Today’s New York Times made my hair stand on end. Kenneth Chang’s piece, Parsing of Data Led to Mixed Messages on Organic Food’s Value, admirably points out how easy it is to confuse the public. The article raises good questions about research methods, standing by institutional reputation not merit. I wonder Is this just another sign of academic practice needing a bit of a makeover?
The Case in point
Stanford, whose sterling reputation lifted higher with news celebrating its latest Nobel prize winning economist, added new fodder to the debate of organic vs. traditional agriculture methods and practices. The respect enjoyed by Stanford university and its published research shuts down public questioning and personally, reminded me of Darrell Huff‘s 1954 slim volume How to Lie with Statistics. A sentiment also captured whimsically by Irving Geis in his illustration(shown on the left) in the same volume.
Huff coined the phrase “statisculation,” to refer to those who use statistical material to misinform people. Chang’s article doesn’t judge. He merely helps innocent readers understand something about meta-analysis, a perfectly acceptable method that produces very useful and cost-effective insights by re-examining other researchers’ data. Also customary in scientific circles, the Stanford published results and conclusions, raise questions and challenges pressed by other researchers.
The problem is that this dispute and airing works for closed loop academic circles where everyone understands and accepts the evaluation process, and accepts that knowledge and acceptance never comes with only one paper. Chang’s article points out that Kirsten Brandt, the scientist who led the England Newcastle University published 2011 study though also a meta analysis, produced very different results, did not enjoy the wider public audience and hit the social media airwaves.
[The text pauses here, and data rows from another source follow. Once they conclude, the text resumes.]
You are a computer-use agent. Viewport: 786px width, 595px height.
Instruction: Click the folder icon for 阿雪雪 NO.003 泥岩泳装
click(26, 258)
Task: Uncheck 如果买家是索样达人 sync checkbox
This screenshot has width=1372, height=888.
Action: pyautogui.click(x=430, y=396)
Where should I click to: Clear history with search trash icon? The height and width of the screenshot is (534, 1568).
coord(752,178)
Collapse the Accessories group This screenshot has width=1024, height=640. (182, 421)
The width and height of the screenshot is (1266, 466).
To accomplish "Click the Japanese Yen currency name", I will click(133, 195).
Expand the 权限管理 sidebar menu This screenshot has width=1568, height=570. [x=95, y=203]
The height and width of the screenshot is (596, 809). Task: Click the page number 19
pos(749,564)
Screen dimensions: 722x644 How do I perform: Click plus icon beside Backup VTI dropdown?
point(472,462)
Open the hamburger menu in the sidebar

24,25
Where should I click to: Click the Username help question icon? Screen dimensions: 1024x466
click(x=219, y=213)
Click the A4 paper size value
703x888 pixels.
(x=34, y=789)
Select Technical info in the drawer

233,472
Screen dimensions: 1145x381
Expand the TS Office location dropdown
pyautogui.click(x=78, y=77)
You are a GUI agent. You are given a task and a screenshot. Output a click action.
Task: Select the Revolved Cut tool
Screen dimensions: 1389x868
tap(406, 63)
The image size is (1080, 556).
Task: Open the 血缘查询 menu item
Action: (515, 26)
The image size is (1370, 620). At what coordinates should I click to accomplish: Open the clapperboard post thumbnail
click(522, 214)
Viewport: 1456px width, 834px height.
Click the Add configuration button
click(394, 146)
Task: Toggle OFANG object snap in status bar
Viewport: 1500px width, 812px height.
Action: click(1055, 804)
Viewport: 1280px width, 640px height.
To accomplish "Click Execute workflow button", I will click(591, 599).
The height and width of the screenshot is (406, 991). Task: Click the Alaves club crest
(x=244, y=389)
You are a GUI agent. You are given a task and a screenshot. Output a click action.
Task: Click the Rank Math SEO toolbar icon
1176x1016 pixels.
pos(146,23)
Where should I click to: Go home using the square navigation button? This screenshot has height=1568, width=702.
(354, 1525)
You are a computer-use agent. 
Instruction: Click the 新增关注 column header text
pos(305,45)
Consumers making daily buying decisions instead are made vulnerable by sound bytes shared by those who stand to benefit the most from the Stanford University researchers’ findings–that organic doesn’t offer material differences.
On average Stanford’s findings may be true, but since when do we actually care about the average? The tomato I buy isn’t average, and how, where and when its produced changes its quality. For example, this year the drought didn’t produce the same volume or quality of tomatoes locally as last year. Chances are the nutritional quality differs too. So why would averages across geography and year prove meaningful to compare?
Big Data and its ongoing hype does offer greater opportunity. The capability to look at and analyze more attributes, makes it possible to discover more relationships. produce new insights, increase our understanding of subtle differences into the relationship between things or ideas. The cost/benefits of this explosion of hype around the promise of big data and analytics however in the short-term may prove disproportionately beneficial. As the Chang article illustrates, more data doesn’t improve the analysis quality. Limited capability to test and engage in the healthy scientific defense process, may lead to greater manipulations or statisticulation.
Few people capably and competently understand differences in error terms or appreciate that some reported differences just aren’t as significant as others because the method relied on averages and not the full range of the distribution. If I’ve already lost you, then perhaps you should take a look at Darrell Huff’s book.
Required reading for any published author and every student is a basic primer in statistics.